In that case, your lowered carb intake, if sufficiently low for your degree of insulin-resistance, will stop triggering hyperinsulinaemia, allow your body to get into ketosis, and permit it to start healing all the damage. Inflammation comes down fairly quickly, as do blood pressure and heart rate, but reversing metabolic dysfunction/insulin-resistance takes a year or two.

It’s the carbohydrate intake that triggers the major portion of our insulin response. Protein in the absence of carbohydrate triggers a matching glucagon response, so that the insulin/glucagon ratio remains low. And fat never triggers more than a negligible insulin response, which is why we want it as our main source of energy.

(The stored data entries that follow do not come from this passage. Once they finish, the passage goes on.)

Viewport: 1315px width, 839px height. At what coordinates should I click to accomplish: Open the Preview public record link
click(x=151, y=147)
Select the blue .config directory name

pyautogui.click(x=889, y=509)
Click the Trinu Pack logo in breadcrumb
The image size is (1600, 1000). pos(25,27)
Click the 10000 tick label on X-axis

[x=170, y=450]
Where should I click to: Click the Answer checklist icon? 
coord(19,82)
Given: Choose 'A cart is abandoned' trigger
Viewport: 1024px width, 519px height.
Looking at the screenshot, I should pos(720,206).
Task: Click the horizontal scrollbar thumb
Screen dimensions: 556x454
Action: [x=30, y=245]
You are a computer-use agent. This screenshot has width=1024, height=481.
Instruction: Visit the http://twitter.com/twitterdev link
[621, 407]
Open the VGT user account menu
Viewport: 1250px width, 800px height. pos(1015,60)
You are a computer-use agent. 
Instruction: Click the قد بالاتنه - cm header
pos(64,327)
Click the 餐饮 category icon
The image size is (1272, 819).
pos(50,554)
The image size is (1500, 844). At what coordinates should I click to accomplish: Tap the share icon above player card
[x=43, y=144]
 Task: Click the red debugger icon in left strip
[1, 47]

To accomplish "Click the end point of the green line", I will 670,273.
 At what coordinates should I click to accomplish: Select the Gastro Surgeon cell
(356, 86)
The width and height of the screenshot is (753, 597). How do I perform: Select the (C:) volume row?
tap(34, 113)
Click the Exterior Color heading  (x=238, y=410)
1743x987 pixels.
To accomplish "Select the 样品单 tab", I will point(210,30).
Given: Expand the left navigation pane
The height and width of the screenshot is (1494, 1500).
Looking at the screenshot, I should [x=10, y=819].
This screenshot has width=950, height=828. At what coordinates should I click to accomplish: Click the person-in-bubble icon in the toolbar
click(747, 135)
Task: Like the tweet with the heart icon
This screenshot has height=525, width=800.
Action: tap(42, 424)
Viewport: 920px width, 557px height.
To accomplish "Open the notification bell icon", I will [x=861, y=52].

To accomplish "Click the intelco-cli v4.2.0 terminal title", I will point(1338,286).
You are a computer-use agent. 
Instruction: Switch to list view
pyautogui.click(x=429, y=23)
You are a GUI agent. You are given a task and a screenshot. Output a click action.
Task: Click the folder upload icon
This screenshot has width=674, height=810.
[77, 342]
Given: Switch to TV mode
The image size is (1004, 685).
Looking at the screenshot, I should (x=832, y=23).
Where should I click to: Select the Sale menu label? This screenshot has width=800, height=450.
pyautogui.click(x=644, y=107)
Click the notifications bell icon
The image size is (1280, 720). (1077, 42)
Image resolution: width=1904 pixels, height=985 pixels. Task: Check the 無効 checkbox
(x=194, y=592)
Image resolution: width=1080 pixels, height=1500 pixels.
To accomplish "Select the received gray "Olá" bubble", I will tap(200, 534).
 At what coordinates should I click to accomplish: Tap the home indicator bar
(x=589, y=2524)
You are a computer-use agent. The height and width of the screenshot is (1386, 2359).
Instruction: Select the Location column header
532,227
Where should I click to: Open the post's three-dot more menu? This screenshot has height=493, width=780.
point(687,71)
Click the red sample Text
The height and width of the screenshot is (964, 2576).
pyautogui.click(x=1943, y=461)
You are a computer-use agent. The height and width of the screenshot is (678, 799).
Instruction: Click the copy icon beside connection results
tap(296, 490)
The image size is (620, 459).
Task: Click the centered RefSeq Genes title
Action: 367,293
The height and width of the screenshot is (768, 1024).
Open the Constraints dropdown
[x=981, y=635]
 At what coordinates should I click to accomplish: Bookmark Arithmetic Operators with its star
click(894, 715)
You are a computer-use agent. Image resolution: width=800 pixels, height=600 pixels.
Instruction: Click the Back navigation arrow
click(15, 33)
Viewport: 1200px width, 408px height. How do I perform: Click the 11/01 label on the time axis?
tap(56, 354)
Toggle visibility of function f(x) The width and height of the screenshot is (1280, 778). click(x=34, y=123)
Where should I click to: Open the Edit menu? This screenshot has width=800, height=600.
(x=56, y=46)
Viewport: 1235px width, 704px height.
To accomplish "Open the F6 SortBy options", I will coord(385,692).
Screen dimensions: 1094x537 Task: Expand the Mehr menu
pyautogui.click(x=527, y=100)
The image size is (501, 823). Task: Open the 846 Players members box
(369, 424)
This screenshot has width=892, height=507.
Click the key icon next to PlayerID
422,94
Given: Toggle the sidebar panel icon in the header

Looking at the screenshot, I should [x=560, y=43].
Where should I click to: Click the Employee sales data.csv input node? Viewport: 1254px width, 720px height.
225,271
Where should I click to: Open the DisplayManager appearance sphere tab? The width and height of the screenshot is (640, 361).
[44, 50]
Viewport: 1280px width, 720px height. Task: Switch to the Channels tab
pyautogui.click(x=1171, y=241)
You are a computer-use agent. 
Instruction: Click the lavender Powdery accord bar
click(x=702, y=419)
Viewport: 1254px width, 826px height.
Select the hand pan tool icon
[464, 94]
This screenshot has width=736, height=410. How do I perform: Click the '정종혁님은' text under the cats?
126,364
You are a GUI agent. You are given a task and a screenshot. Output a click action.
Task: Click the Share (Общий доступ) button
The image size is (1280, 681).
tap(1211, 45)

The point is that elevating serum glucose by eating a great deal of carbohydrate (as the government tells us we should), is what causes insulin resistance. In the absence of that kind of carb intake, insulin has no reason to rise all that much, though it takes a long time before someone might safely be able to eat a bit of extra carbohydrate.

Alfred Pennington wrote up a number of cases of du Pont employees he helped to lost significant amounts of fat on a low-carbohydrate, high-fat diet, and one of those patients was an executive who normalised his weight, but who would start to regain if he ate a single extra apple. I suspect that today, we would consider that guy highly insulin-resistant. It would certainly have been interesting to study him further and see if he later on became able to tolerate a bit more carbohydrate.


(Alec) #18

And the roundabout is yet to stop…


(Bacon is a many-splendoured thing) #19

Especially if there’s a drug they can sell us. As Richard likes to say, “Follow the money.”


(Alec) #20

But it does make the drug companies rather rich… which is the point, right? :joy::joy::joy::man_facepalming:

JINX!

If only there was a way to reduce the hyperinsulinemia…. Oh, wait….


(Bacon is a many-splendoured thing) #21

I don’t know what the situation is in Oz, but here in the U.S., all the pharmaceutical companies either own health insurance companies or are owned by a health insurance company. And the big chain chemists/pharmacies are in there, too, either as owners or subsidiaries. It’s completely incestuous.


(Alec) #22

Ah, I didn’t know that. Well, that explains one of the biggest mysteries around keto and low carb for me… why on earth are the insurance companies not funding research to make people healthier? Surely it is in their interests that we are healthy… but apparently not.


(Bacon is a many-splendoured thing) #23

Nope.


(Peter - Don't Fear the Fat ) #24

Sorry, I’m wandering off again. I’ve seen this point a few times and it’s bothering my understanding of Fat to Protein ratio!
Please point me in the direction of an appropriate thread (or explanation)
My beef steak (only 5g/20g) plus butter and cream etc … I’m still not getting enough fat. :man_shrugging:
My terrible lack of newbie understanding again :scream:


(Michael) #25

Bit of a long read (and I am biased to the author) but here GNG, protein and blood glucose re-visited


(Bacon is a many-splendoured thing) #26

As Benjamin Bikman explains it, the metabolic state of the body is regulated by two key hormones: glucagon and insulin. They work together to determine whether we are in fat-burning or fat-storing mode. So the key to our metabolic state is not actually insulin by itself, but its ratio to glucagon. Glucagon is what stimulates ketogenesis by the liver, insulin inhibits ketogenesis and tells the body to metabolise glucose instead, and to store any excess as fat. Both hormones are made in the pancreas, in the Islets of Langerhans, glucagon in the α-cells, insulin in the β-cells.

Her e is a video by Prof. Bikman, discussing how the two hormones work together:


#27

There is such a drug…anounced UK this week.

15% weight loss.

(Apologies- I didn’t read whole thread.)